End The War On Innovation And Small Life-Science Companies
America's life-science industry is braced for the impact of last year's Inflation Reduction Act, which will soon impose price caps on a range of popular drugs covered by Medicare.
Many economists along with the Congressional Budget Office have forecast that the IRA will reduce drug research and development, curtailing the number of new medicines that come to market. Indeed, several companies have already said they've canceled important disease research in response to the new law.
It hardly seems like the time to double down on costly drug price controls. Yet that's exactly what Congressional Democrats are now doing. Earlier this year, several Senators proposed the SMART Prices Act, and late this summer, their House counterparts introduced HR 4895. These bills would expand the number of drugs subject to price controls, and the House bill would even extend the price caps beyond Medicare to drugs covered by private insurance.
This has left small life-science companies -- which have limited resources, but produce a disproportionate number of new treatments -- concerned about their very survival.
Among other major flaws, the new price-control bills are absurdly premature. The Centers for Medicare and Medicaid Services just announced the first 10 drugs subject to IRA price caps which won't take effect until 2026, so there's been no chance to evaluate their full impact.
But companies and patient groups are right to be troubled by this extra intrusive legislation. Drug development is a costly and time-consuming endeavor. From discovery through clinical trials to commercial distribution, it can take 10 to 15 years and cost more than $2 billion to launch a single new drug, with most candidates washing out along the way. Life-science companies survive off the big successes, which cover the enormous outlays and provide investors with enough of a return to compensate for the substantial risks.
By capping the potential return on successful drugs, price controls change the calculus.

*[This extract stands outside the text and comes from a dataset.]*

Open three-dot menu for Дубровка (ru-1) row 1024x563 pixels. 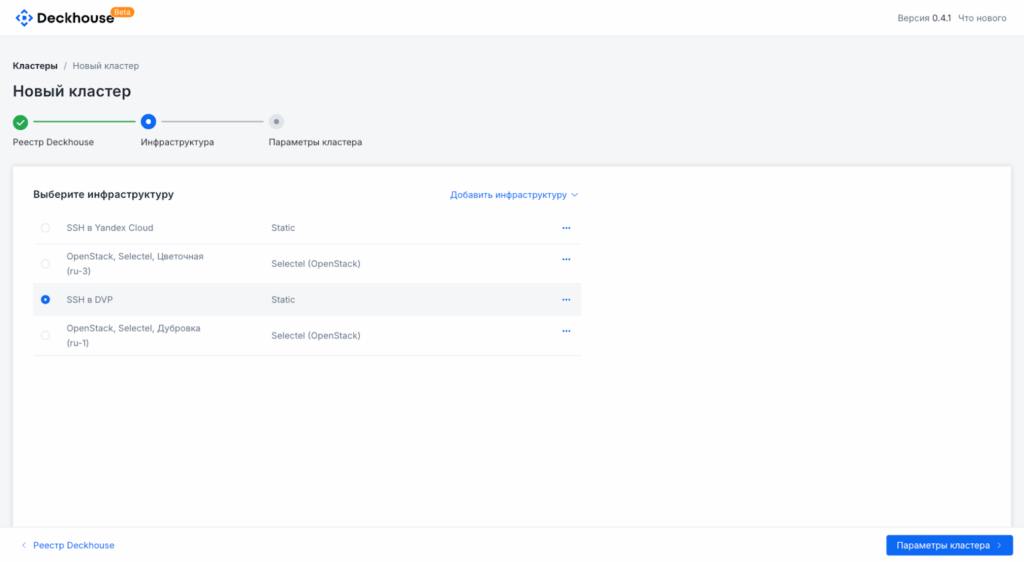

In a study published in June, health data firm Vital Transformation found that newly proposed IRA expansions would cause a substantial fall in biopharmaceutical revenues, with a commensurate drop in research and development spending. This would translate into industry job losses of up to 223,000, with total U.S. job losses potentially exceeding one million. This decimation of industry would hit particularly hard in California, Massachusetts, and New York.
The Vital Transformation study further projects that the reduction in available capital due to government price ceilings could result in 230 fewer FDA approvals of new medicines over the next decade. Small life-science companies, which account for about 80% of experimental drugs in the pipeline, would feel the greatest impact. An expanded IRA would dissuade new entrants into the market, and likely cause many of these firms to suspend operations. Far from enhancing competition and innovation, which tends to drive down drug prices -- an expanded IRA would squash it.
Even IRA provisions that were designed to help small life-science companies do not reflect industry realities. For example, small companies considered "narrowly focused" -- defined as those receiving 80% of their Medicare revenue from a single drug -- are exempt from price-setting rules. But many smaller companies don't have the budget to significantly scale up operations, and must rely on larger companies for mass production and distribution. Yet if they do so, they're no longer exempt from price controls under IRA rules.
Millions of Americans rely on prescription drugs to keep them healthy, if not alive. The price caps already enacted are likely to wreak havoc on the biotech industry in ways we haven't even seen yet, depriving patients of new medicines. Congress should take stock of what it has wrought before expanding its damaging policies even further.
Karen Kerrigan is the president and CEO of the Small Business & Entrepreneurship Council.